Through LiGaMD enhanced sampling simulations, we have, for the first time, successfully captured both binding and dissociation of a ligand in the human ACE2 receptor. During the simulations, the receptor could sample distinct conformational states, revealing remarkable conformational plasticity of the receptor. Ligand binding biased the receptor conformational ensemble to the Closed state, suggesting a conformational selection mechanism rather than induced fit. Furthermore, the MLN-4760 ligand molecule with −2 net charge, formed polar interactions with charged and polar residues in the low energy intermediate states. This finding suggested that electrostatic interactions played an important role in the recognition and binding/dissociation of the MLN-4760 inhibitor to the ACE2 receptor, being consistent with previous findings of “electrostatic steering” in recognition of charged ligands by proteins (Wade et al., 1998;Miao et al., 2020).
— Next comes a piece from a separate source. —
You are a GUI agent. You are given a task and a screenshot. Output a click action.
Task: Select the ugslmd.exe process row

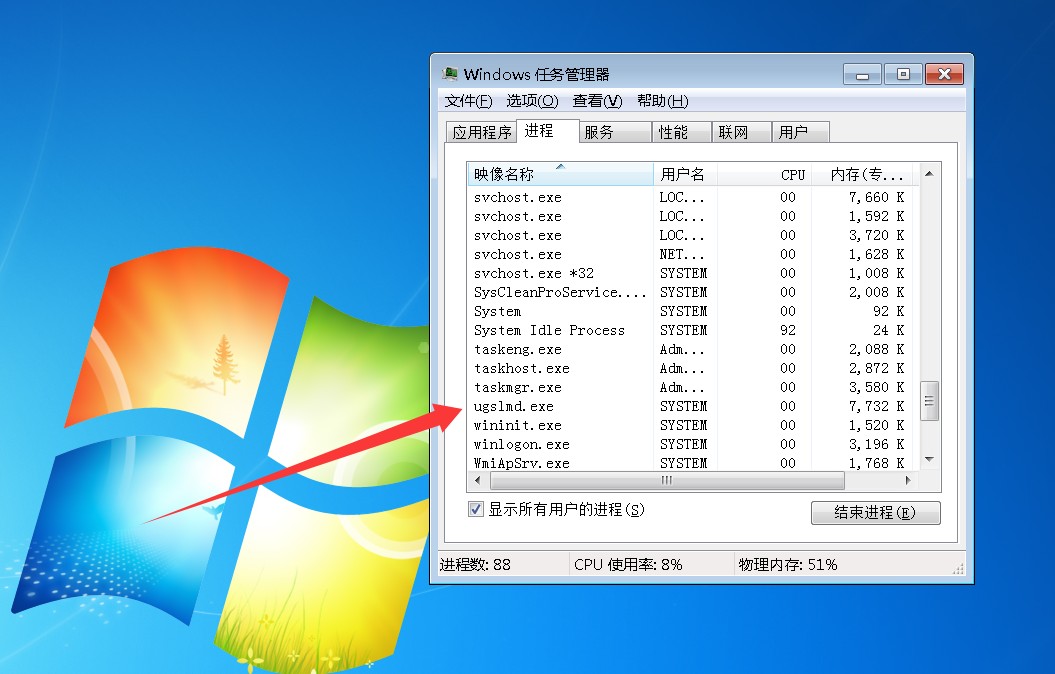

Despite our encouraging simulation findings, it is important to note that the number of ligand binding and unbinding events captured in the presented LiGaMD simulations was too small and the simulation free energy profiles were not converged. More sufficient sampling would be needed in order to obtain converged simulations and calculate the ligand binding thermodynamics and kinetics. This can be potentially achieved through additional and longer simulations, as well as further method developments combining LiGaMD with other enhanced sampling algorithms such as replica exchange (Huang et al., 2018;Oshima et al., 2019) and Markov state models (Plattner and Noe, 2015).

In this context, the MLN-4760 inhibitor binds to the human ACE2 receptor with high affinity (IC50: 0.44 nM) (Towler et al., 2004). It is extremely difficult to simulate the ligand dissociation and binding with long-timescale cMD and even the enhanced sampling methods. Very few computational studies have been carried out on ligand binding to the ACE2 receptor. A recent study (Nami et al., 2020) showed that the MLN-4760 ligand could dissociate from the ACE2 receptor upon binding of the viral RBD. However, this study was not able to characterize ligand binding to the ACE2 receptor. In comparison, our LiGaMD simulations could capture both ligand binding and dissociation in the human ACE2 receptor.

In case of SARS-CoV-2 infection, RBD of the viral spike protein attaches to the top region of subdomain I in the ACE2 receptor, which is distant from the receptor peptidase active site. Thus, the MLN-4760 inhibitor does not compete directly with the RBD of SARS-CoV-2. However, there have been evidences of allosteric signaling between the RBD binding site and active site in the ACE2 receptor. Huentelman et. al. (Huentelman et al., 2004) performed in silico molecular docking studies to identify a novel ACE2 inhibitor that could also block SARS-CoV spike proteinmediated receptor attachment. Our LiGaMD simulations further highlighted the dynamic nature of the receptor in terms of the large-scale movement of subdomain I and ligand binding. Similarly, LiGaMD simulations showed that MLN-4760 could form hydrophobic interactions with RBD binding site in subdomain I of the receptor. This information could be helpful in designing drugs that could block RBD binding to the receptor. Likewise, since the human ACE2 receptor shows conformational selection for ligand binding, virtual screening using ensemble docking(Lin et al., 2002;Amaro et al., 2008;Amaro et al., 2018) with receptor structural ensembles generated from the LiGaMD simulations will be a promising approach to designing potent drug molecules of the ACE2 receptor.

In summary, we have successfully simulated both ligand binding and dissociation in the human ACE2 receptor using the novel LiGaMD enhanced sampling method. During the LiGaMD simulations, the receptor could sample distinct Closed, Partially Open and Open conformational states. Ligand binding biased the receptor towards the Closed conformation, suggesting a conformational selection mechanism. Our simulation findings are expected to facilitate rational drug design targeting ACE2 for the therapeutic treatments of COVID-19 and other related human diseases.